You are viewing a plain text version of this content. The canonical link for it is here.
Posted to dev@accumulo.apache.org by z11373 <z1...@outlook.com> on 2016/06/10 13:35:39 UTC

measuring perf

Good morning!
I have a service running against different Accumulo instance (in different
datacenter).
Both Accumulo should have same configurations, but I was told by consumer of
my service is they experience one is faster than one in another datacenter.
The service being deployed is running on machine with same spec, and most
operations are against Accumulo, hence I am interested to capture the perf
(including network latency from Accumulo server to my service), and compare
them to verify if the problem is indeed accessing Accumulo instance is
slower than the other one. Right now I capture time from my service being
called and results being returned, but that doesn't tell how much time it
spent on Accumulo.

Unlike in traditional SQL database, I could measure the time it takes to run
a SELECT statement for example, but in Accumulo, nothing being read from
server, until we iterate (my understanding may be wrong), so for now I am
thinking perhaps I'd set the start time before setting the ranges, and set
the stop time when there is no more item from that iterator. Is this
reasonable, or perhaps there is a better way?

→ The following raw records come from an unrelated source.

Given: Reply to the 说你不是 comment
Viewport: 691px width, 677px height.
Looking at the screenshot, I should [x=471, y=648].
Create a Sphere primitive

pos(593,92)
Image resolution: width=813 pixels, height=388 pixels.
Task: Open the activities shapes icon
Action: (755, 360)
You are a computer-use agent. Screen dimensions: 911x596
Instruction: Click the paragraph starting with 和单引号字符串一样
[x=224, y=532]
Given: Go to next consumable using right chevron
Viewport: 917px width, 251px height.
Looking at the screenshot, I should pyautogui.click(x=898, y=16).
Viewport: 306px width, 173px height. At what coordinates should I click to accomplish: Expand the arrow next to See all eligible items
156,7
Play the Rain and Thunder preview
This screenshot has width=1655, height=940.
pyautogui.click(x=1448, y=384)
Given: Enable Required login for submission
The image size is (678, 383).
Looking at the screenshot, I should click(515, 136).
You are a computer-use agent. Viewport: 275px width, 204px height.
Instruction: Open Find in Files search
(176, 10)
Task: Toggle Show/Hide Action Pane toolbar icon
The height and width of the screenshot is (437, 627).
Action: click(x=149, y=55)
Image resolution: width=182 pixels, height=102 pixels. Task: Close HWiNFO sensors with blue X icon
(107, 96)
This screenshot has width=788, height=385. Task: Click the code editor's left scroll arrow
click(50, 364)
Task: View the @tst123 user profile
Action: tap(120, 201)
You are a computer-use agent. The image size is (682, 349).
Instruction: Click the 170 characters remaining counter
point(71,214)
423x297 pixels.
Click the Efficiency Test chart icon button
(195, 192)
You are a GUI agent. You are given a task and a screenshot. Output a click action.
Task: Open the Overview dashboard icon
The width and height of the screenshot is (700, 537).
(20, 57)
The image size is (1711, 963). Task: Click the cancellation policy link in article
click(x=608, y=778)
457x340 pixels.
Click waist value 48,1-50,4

For additional info, my service will read from iterator, for each item, it
will make another scanner (and set range), and iterate again, and so on. So
if it ends up with 10 scanners, my current approach will log 10 perf
captures.


Thanks,
Z



--
View this message in context: http://apache-accumulo.1065345.n5.nabble.com/measuring-perf-tp17245.html
Sent from the Developers mailing list archive at Nabble.com.

Re: measuring perf

Posted by z11373 <z1...@outlook.com>.
Thanks Mike for the pointer!
Enabling the tracing seems pretty involved to me, so I'd try with simple
solution suggested by Bill for now, and revisit this if needed later.

Thanks,
Z



--
View this message in context: http://apache-accumulo.1065345.n5.nabble.com/measuring-perf-tp17245p17253.html
Sent from the Developers mailing list archive at Nabble.com.

Re: measuring perf

Posted by Michael Wall <mj...@gmail.com>.
Have you looking at the tracing service?  What version of Accumulo are
using?  In 1.7, tracing moved to using HTrace, so setup and implementation
will be a little different between 1.7 and 1.6.  Here are some docs.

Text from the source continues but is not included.